* WORK ITEM:
Output only the lines below that start at the line containing "Click the 共有" and end at the line containing "Task: Open Unexpected", with both ends kept.

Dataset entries
- Opening Delimiter -
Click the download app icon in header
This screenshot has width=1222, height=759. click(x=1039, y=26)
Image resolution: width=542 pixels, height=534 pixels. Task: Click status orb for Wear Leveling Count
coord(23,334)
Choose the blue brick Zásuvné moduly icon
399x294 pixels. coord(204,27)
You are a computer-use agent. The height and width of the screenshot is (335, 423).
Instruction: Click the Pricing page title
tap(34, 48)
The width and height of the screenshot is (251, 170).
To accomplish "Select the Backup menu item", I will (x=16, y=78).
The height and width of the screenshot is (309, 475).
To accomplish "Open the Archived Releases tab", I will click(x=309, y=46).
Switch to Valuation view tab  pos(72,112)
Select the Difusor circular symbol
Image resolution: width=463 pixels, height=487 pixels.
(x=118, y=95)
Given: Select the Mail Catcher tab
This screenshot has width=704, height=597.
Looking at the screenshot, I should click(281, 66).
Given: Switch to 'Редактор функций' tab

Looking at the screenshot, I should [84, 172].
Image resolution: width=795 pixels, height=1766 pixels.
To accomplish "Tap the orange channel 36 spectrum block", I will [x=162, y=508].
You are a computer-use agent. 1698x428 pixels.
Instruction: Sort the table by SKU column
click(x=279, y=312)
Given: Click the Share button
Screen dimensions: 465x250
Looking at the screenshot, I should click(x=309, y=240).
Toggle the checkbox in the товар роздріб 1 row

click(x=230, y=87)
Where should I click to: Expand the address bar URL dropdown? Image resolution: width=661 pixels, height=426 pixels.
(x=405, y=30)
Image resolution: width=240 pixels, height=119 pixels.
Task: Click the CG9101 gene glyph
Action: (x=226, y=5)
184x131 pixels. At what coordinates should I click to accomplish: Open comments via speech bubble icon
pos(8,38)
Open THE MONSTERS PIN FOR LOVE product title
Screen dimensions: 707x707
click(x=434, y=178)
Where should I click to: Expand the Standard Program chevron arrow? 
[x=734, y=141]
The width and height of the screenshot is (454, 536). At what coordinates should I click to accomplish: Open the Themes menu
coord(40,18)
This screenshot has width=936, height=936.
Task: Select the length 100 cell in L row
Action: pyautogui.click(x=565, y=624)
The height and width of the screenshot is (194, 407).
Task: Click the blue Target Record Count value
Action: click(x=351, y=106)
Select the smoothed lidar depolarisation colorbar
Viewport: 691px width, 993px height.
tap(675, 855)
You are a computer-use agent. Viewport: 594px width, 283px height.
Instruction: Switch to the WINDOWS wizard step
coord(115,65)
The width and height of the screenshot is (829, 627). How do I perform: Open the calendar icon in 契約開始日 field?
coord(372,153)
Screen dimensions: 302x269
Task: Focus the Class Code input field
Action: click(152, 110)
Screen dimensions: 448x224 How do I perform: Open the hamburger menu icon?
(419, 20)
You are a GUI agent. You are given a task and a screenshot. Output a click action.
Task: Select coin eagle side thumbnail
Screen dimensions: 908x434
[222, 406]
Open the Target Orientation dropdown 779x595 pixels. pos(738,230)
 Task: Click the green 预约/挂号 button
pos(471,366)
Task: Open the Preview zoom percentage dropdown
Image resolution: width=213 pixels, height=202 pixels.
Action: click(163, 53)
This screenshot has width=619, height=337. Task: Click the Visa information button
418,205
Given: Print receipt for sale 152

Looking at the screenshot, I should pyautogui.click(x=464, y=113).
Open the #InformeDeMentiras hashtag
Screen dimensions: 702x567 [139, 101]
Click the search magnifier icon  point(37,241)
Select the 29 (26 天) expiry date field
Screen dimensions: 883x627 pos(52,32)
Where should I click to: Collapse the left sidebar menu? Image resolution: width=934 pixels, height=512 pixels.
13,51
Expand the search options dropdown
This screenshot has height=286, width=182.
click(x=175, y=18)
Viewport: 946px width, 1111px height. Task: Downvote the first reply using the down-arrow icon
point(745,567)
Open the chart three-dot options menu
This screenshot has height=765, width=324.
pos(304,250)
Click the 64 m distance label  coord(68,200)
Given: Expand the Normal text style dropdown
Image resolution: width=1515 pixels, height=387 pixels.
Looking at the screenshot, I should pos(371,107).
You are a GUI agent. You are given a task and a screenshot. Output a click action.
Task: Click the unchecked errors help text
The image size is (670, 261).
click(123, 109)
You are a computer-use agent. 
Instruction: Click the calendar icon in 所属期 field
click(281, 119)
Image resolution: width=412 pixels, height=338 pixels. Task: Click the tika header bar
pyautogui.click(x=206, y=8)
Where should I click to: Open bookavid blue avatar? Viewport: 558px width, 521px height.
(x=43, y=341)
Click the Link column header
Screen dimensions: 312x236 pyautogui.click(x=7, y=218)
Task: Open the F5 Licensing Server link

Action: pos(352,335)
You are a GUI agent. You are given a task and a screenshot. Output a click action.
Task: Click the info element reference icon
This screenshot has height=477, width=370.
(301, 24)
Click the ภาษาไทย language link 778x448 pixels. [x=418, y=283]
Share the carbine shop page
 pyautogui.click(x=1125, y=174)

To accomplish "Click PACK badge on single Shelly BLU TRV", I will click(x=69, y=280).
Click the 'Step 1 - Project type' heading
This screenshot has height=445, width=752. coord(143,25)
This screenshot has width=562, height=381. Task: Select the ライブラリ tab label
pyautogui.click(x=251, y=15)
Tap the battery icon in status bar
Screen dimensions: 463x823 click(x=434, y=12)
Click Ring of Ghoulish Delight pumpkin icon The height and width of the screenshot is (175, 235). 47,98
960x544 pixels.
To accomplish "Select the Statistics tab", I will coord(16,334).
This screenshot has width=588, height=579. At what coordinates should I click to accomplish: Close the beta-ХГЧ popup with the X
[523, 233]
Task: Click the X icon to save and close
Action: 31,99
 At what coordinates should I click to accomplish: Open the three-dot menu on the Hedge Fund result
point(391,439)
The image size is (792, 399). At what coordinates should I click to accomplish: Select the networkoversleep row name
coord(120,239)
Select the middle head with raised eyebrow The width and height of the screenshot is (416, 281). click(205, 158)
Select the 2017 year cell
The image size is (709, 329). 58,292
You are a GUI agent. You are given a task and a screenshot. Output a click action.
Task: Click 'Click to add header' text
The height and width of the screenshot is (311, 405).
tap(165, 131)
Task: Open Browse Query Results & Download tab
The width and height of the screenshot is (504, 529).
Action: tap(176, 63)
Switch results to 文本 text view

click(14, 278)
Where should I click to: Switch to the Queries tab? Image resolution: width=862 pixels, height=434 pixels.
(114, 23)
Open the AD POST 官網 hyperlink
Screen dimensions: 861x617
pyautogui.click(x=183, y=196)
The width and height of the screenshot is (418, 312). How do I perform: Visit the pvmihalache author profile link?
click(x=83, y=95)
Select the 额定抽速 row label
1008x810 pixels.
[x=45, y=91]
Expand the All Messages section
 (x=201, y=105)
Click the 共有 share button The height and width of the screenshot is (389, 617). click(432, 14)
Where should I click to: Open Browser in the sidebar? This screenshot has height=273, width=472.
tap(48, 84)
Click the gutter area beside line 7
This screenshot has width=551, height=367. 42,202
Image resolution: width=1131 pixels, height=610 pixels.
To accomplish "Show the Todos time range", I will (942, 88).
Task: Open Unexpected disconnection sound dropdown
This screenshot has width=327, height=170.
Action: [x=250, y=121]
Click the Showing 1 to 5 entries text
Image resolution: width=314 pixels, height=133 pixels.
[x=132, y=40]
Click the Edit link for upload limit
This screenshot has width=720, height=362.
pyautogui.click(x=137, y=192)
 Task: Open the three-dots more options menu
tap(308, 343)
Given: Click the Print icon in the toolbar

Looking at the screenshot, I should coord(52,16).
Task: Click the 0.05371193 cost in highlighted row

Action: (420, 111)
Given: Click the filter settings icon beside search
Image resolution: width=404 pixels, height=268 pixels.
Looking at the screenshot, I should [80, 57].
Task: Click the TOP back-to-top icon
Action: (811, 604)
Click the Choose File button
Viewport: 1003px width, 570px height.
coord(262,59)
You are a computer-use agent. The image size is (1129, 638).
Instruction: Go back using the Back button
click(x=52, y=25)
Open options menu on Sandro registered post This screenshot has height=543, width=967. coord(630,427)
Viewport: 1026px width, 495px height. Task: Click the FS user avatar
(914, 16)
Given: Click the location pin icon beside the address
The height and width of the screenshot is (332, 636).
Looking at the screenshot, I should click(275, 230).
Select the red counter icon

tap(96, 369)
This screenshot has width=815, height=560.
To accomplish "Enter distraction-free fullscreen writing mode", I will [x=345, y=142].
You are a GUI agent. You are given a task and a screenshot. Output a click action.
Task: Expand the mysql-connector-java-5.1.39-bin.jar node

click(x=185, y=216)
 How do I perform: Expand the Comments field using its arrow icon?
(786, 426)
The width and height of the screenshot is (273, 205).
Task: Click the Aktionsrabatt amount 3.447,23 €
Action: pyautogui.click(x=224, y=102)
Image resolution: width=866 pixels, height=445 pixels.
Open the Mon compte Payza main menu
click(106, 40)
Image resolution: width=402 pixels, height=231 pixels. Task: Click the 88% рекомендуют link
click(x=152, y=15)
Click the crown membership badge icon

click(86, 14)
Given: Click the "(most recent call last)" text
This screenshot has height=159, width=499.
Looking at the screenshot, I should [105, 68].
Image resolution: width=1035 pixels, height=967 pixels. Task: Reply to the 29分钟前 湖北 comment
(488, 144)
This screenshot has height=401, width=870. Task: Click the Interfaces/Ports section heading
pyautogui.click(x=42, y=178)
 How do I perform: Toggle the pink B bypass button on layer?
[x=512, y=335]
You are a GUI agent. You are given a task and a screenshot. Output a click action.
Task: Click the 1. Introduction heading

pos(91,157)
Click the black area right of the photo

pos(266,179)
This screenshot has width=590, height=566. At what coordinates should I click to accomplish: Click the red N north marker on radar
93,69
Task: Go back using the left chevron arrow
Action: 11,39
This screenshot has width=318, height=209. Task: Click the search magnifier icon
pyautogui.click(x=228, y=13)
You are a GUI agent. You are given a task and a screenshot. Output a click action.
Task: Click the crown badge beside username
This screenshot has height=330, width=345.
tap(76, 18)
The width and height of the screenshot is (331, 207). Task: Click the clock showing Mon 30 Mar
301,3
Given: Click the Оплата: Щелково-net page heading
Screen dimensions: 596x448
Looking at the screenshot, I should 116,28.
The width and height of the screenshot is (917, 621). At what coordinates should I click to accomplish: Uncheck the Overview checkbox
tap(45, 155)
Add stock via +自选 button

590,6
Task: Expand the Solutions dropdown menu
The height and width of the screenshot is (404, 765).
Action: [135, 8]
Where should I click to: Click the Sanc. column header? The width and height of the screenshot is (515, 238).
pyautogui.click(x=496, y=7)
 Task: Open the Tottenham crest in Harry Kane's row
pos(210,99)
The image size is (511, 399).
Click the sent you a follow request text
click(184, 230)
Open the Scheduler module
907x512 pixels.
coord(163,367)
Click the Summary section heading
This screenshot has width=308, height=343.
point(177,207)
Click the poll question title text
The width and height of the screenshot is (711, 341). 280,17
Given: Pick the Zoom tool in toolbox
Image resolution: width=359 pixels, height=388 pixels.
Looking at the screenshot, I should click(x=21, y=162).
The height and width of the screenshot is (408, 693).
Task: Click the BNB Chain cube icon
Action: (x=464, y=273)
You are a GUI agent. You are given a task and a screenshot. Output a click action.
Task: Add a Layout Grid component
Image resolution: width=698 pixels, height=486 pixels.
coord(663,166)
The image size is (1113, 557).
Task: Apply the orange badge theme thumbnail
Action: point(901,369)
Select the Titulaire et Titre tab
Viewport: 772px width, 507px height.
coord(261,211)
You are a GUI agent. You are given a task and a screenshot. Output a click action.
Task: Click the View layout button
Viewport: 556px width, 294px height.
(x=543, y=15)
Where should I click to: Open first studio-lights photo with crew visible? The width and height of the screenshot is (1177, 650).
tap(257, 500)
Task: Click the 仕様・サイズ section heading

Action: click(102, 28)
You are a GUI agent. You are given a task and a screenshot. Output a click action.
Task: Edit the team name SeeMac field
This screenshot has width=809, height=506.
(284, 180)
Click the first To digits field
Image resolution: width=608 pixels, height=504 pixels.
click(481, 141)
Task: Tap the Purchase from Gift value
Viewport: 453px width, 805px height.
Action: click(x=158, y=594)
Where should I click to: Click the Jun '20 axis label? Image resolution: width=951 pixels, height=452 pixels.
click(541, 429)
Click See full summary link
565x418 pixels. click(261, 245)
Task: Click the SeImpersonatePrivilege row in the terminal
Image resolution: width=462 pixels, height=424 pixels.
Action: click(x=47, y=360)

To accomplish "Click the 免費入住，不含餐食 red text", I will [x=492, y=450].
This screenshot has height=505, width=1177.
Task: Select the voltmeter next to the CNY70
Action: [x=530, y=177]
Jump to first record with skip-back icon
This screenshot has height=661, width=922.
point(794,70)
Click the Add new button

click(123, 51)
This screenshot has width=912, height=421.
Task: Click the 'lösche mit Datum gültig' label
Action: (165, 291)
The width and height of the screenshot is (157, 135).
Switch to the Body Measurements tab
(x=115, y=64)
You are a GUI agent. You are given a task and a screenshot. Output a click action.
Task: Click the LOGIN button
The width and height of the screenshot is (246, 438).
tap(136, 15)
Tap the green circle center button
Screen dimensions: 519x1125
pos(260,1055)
- Closing Delimiter -
* FINISHED TASK:
Click the 共有 share button The height and width of the screenshot is (389, 617). click(432, 14)
Where should I click to: Open Browser in the sidebar? This screenshot has height=273, width=472.
tap(48, 84)
Click the gutter area beside line 7
This screenshot has width=551, height=367. 42,202
Image resolution: width=1131 pixels, height=610 pixels.
To accomplish "Show the Todos time range", I will (942, 88).
Task: Open Unexpected disconnection sound dropdown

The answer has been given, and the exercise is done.